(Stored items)
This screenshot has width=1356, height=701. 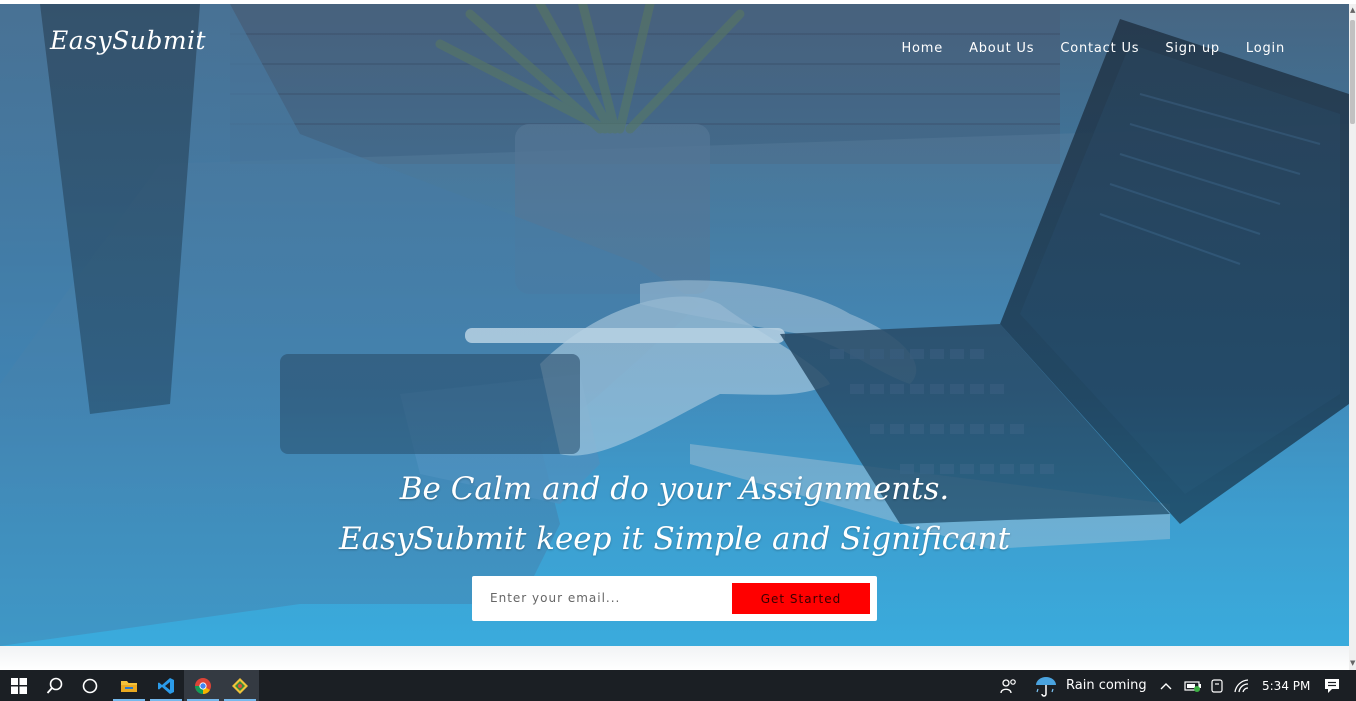 I want to click on scroll-down-arrow-icon: ▼, so click(x=1352, y=663).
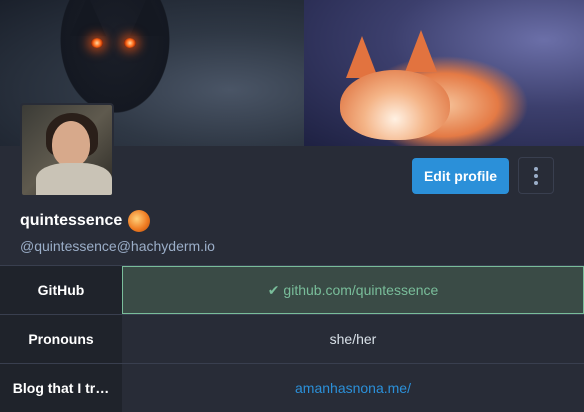 The image size is (584, 412). I want to click on more-options-button, so click(536, 176).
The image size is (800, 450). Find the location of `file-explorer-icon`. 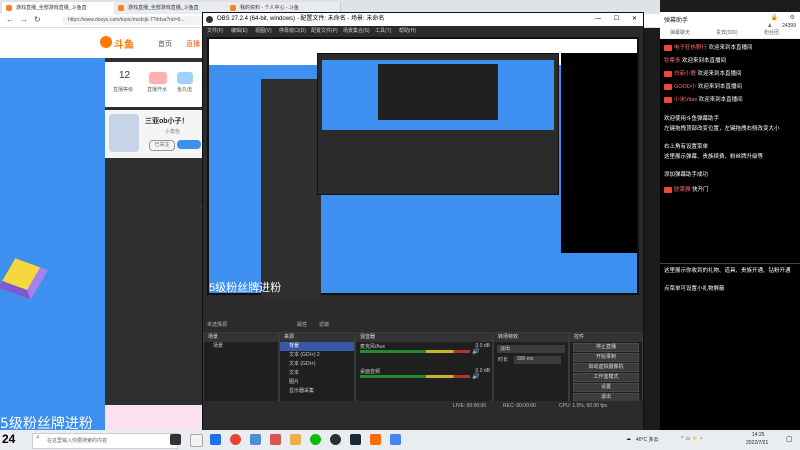

file-explorer-icon is located at coordinates (196, 440).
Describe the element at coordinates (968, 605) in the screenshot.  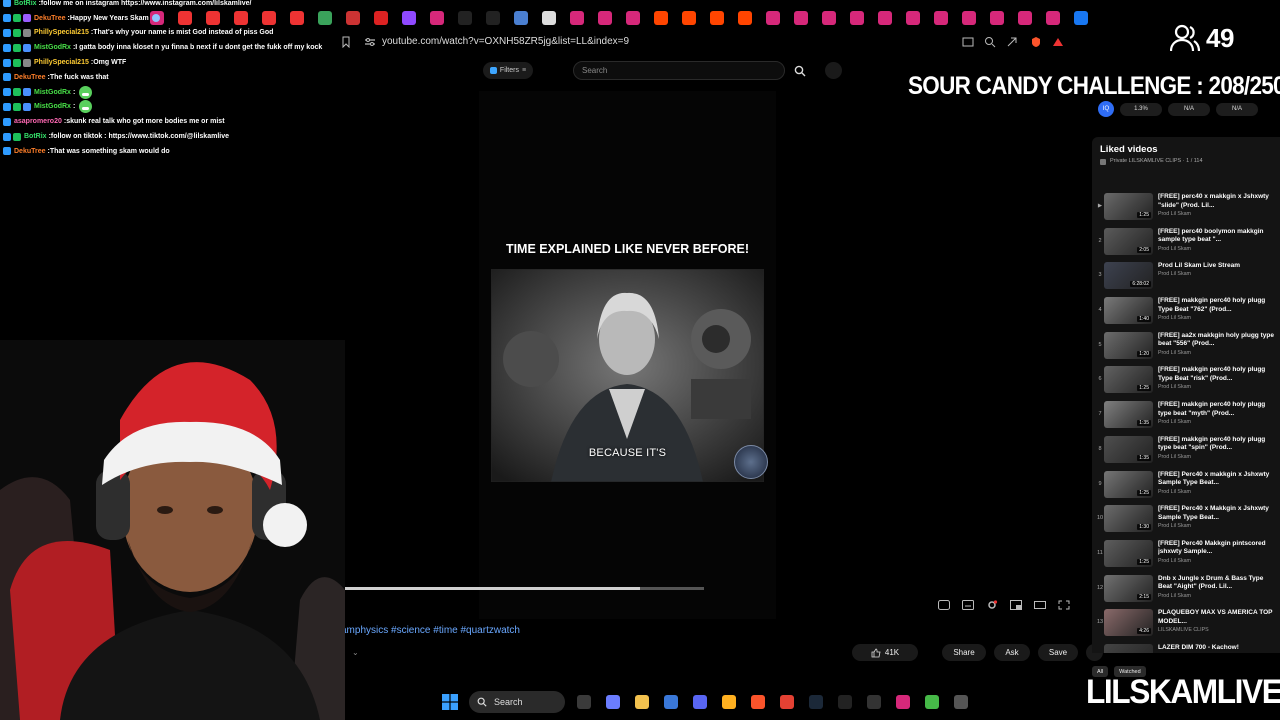
I see `captions-icon` at that location.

> _How to complete this task_
Write out, word for word, the lines from the one containing "The image size is (800, 450)." through the last line. Leave the pictures out.

> _Problem solution_
The image size is (800, 450). Find the location of `file-explorer-icon`. 

file-explorer-icon is located at coordinates (196, 440).
Describe the element at coordinates (968, 605) in the screenshot.  
I see `captions-icon` at that location.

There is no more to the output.